Task brief:
Turn every line of the items below into a JSON list of strings, with one string per line and no blank lines.

Stored items:
"""
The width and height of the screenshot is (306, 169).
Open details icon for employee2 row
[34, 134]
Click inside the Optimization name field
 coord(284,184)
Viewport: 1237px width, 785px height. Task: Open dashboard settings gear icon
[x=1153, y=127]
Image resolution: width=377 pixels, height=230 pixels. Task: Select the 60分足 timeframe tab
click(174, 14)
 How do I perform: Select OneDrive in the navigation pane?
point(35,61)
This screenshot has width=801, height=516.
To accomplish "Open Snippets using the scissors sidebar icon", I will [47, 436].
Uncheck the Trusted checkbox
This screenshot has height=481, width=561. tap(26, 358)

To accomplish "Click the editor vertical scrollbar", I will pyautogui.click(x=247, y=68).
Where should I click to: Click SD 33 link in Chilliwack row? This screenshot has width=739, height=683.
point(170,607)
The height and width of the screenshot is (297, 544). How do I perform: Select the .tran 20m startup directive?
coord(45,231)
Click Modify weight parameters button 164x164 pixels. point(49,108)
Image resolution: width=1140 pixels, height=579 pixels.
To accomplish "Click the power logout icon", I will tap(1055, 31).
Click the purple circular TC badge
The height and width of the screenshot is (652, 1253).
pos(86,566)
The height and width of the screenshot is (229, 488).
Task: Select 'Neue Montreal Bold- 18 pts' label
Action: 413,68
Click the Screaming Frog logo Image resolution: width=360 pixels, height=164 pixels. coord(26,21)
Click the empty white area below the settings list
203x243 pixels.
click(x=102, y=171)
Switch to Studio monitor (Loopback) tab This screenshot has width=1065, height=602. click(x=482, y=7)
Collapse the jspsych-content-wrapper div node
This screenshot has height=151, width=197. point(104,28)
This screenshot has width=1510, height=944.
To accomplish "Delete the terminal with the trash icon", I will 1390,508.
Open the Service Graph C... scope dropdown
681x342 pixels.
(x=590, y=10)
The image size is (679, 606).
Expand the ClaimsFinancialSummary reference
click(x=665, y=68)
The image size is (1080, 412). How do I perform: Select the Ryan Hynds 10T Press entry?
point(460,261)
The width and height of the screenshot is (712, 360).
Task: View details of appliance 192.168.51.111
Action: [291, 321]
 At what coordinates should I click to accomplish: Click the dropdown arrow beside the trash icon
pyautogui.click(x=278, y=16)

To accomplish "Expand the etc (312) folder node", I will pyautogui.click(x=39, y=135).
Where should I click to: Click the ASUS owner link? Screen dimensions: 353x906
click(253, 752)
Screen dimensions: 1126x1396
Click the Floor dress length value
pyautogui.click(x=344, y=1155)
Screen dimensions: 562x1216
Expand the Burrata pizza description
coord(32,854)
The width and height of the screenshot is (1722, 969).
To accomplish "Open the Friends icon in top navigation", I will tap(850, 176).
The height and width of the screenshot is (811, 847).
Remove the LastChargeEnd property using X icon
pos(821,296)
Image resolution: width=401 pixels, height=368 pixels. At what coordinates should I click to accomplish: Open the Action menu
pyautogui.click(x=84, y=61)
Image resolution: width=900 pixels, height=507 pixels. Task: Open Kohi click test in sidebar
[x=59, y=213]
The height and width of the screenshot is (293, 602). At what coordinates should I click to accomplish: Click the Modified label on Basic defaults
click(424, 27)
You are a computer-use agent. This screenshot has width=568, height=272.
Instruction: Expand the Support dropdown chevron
"""
Final answer:
[
  "The width and height of the screenshot is (306, 169).",
  "Open details icon for employee2 row",
  "[34, 134]",
  "Click inside the Optimization name field",
  " coord(284,184)",
  "Viewport: 1237px width, 785px height. Task: Open dashboard settings gear icon",
  "[x=1153, y=127]",
  "Image resolution: width=377 pixels, height=230 pixels. Task: Select the 60分足 timeframe tab",
  "click(174, 14)",
  " How do I perform: Select OneDrive in the navigation pane?",
  "point(35,61)",
  "This screenshot has width=801, height=516.",
  "To accomplish \"Open Snippets using the scissors sidebar icon\", I will [47, 436].",
  "Uncheck the Trusted checkbox",
  "This screenshot has height=481, width=561. tap(26, 358)",
  "To accomplish \"Click the editor vertical scrollbar\", I will pyautogui.click(x=247, y=68).",
  "Where should I click to: Click SD 33 link in Chilliwack row? This screenshot has width=739, height=683.",
  "point(170,607)",
  "The height and width of the screenshot is (297, 544). How do I perform: Select the .tran 20m startup directive?",
  "coord(45,231)",
  "Click Modify weight parameters button 164x164 pixels. point(49,108)",
  "Image resolution: width=1140 pixels, height=579 pixels.",
  "To accomplish \"Click the power logout icon\", I will tap(1055, 31).",
  "Click the purple circular TC badge",
  "The height and width of the screenshot is (652, 1253).",
  "pos(86,566)",
  "The height and width of the screenshot is (229, 488).",
  "Task: Select 'Neue Montreal Bold- 18 pts' label",
  "Action: 413,68",
  "Click the Screaming Frog logo Image resolution: width=360 pixels, height=164 pixels. coord(26,21)",
  "Click the empty white area below the settings list",
  "203x243 pixels.",
  "click(x=102, y=171)",
  "Switch to Studio monitor (Loopback) tab This screenshot has width=1065, height=602. click(x=482, y=7)",
  "Collapse the jspsych-content-wrapper div node",
  "This screenshot has height=151, width=197. point(104,28)",
  "This screenshot has width=1510, height=944.",
  "To accomplish \"Delete the terminal with the trash icon\", I will 1390,508.",
  "Open the Service Graph C... scope dropdown",
  "681x342 pixels.",
  "(x=590, y=10)",
  "The image size is (679, 606).",
  "Expand the ClaimsFinancialSummary reference",
  "click(x=665, y=68)",
  "The image size is (1080, 412). How do I perform: Select the Ryan Hynds 10T Press entry?",
  "point(460,261)",
  "The width and height of the screenshot is (712, 360).",
  "Task: View details of appliance 192.168.51.111",
  "Action: [291, 321]",
  " At what coordinates should I click to accomplish: Click the dropdown arrow beside the trash icon",
  "pyautogui.click(x=278, y=16)",
  "To accomplish \"Expand the etc (312) folder node\", I will pyautogui.click(x=39, y=135).",
  "Where should I click to: Click the ASUS owner link? Screen dimensions: 353x906",
  "click(253, 752)",
  "Screen dimensions: 1126x1396",
  "Click the Floor dress length value",
  "pyautogui.click(x=344, y=1155)",
  "Screen dimensions: 562x1216",
  "Expand the Burrata pizza description",
  "coord(32,854)",
  "The width and height of the screenshot is (1722, 969).",
  "To accomplish \"Open the Friends icon in top navigation\", I will tap(850, 176).",
  "The height and width of the screenshot is (811, 847).",
  "Remove the LastChargeEnd property using X icon",
  "pos(821,296)",
  "Image resolution: width=401 pixels, height=368 pixels. At what coordinates should I click to accomplish: Open the Action menu",
  "pyautogui.click(x=84, y=61)",
  "Image resolution: width=900 pixels, height=507 pixels. Task: Open Kohi click test in sidebar",
  "[x=59, y=213]",
  "The height and width of the screenshot is (293, 602). At what coordinates should I click to accomplish: Click the Modified label on Basic defaults",
  "click(424, 27)",
  "You are a computer-use agent. This screenshot has width=568, height=272.",
  "Instruction: Expand the Support dropdown chevron"
]